だがそれもこれも生きて自由があってこそだろ。感情が抑えられているお前ならその程度計算出来たはず。それとも殺されないと計算してのことか。

 まさか、あの程度のやり取りで情が沸いたなどと曰うなよ。

 俺は逃げる。

 俺は生きる。

 この自我失ってたまるか。

 この自我有ってのこの世界。

 なのになんでだ、なんでだよ。

 心が疼く。

 俺を初めて無償で助けてくれた人が時雨。

 その姿を貴いと思え美しいと感じた。少しでも傍にいたいと願った。

 今また燦は無償で俺を助けようとしてくれている。

 それは表面上の演技で深い計算による打算かも知れない。

 だが人は所詮他人の心の内など知りようが無い。

 行動を見るしか無い。

 燦が心の中で俺を憎んで軽蔑していようがどんな打算があろうとも、それを口に出さずに俺を助けたのなら。

 俺にとっては、それが真実。

 燦を見捨てるは美しいものを見捨てるのと同義なのか。

 判断仕切れない。


 なら俺の生き方の流儀に従うか。

 仇には仇を、恩には恩を。

 仇には仇を忘れれば俺は再び迫害される。

 所詮自分を助けるのは自分の力のみ。

 恩には恩を忘れれば俺は俺を迫害した連中と同じところまで魂が腐ってしまう。

 それはきっと自分でも耐えられないほどの腐臭を放つ。


 だが俺の第一信条は己が生きてこそだ。

 臭かろうが蔑まされようが、それを感じる自我有ってこそ。

 くそっくそっ俺が損得計算仕切れない。

 結局どんなに打算を張り巡らせようとも、最後は己の心に従うしか無いというのか。

 情を捨てたはずが情に委ねるのか、お笑いだな。

「すうぅぅぅぅ、はあぁぁぁぁぁぁぁ~」

 深い息と共に思考を吐き出した俺の体は、俺の心のままに動き引き金を引いていた。

 銃弾が車のフロントに突き刺さりエンジンに点火、大爆発した。

 ボンッ、ドカーーーーーーーーーーーーーーーーーーン。

 咄嗟に伏せた上を爆風が過ぎ去っていく。

 立ち上がれば、影狩と大原は爆風で吹き飛ばされ地面に転がっている。

 まあ、死んではいない。

 くせるは上手い具合に爆風をいなしたのか、車から燃え上がる炎に照らされて平然と立っている。それでも一時的だが旋律を中断させることは出来たようだ。

 上々。

 てらてらと血の川を炎が照らし、今まで和やかに見えた生首の表情に陰影が深く刻まれ苦悶の表情に映り変わる。

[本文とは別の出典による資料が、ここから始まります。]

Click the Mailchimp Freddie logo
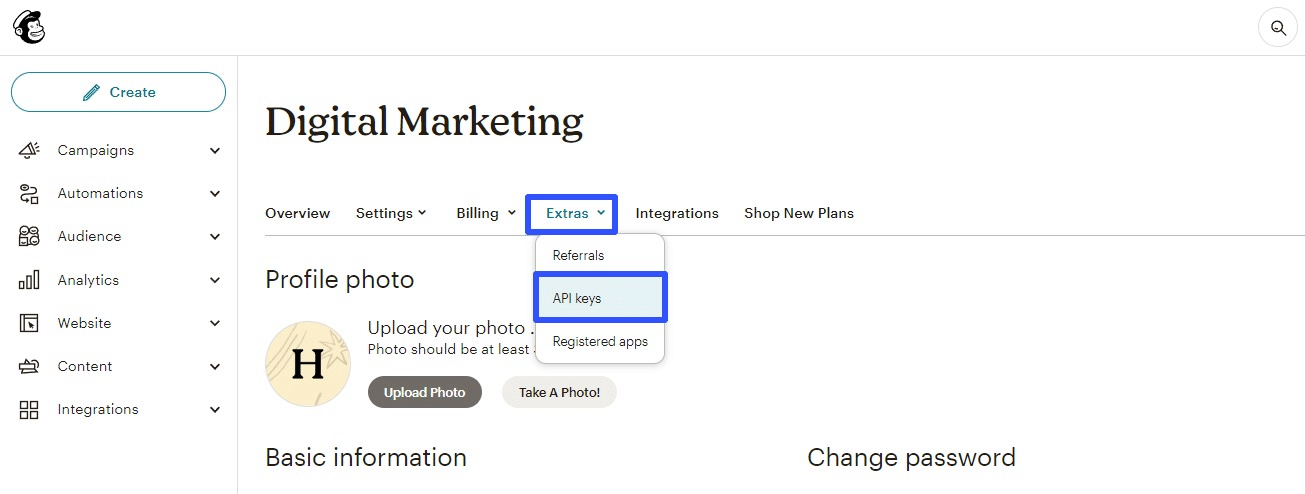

 結佐趺坐して悟り開く極楽浄土の住人から地獄に苦しむ罪人の骸へと変わる。

 俺は浮かぶ蓮華を左手で掴み火の粉に掲げ。

 ぼっと赫く燃え上がる蓮華の花。

 俺は浮かぶ蓮華を右手で掴み火の粉に掲げ。

 ぼっと蒼く燃え上がる蓮華の花。

 二つの蓮華が未練彷徨う鬼火の如く俺を照らし出す。

「赫き炎は怒りの証。

 蒼き炎は恨みの証。

 お前が極楽を見立てるなら俺は地獄を見立てる。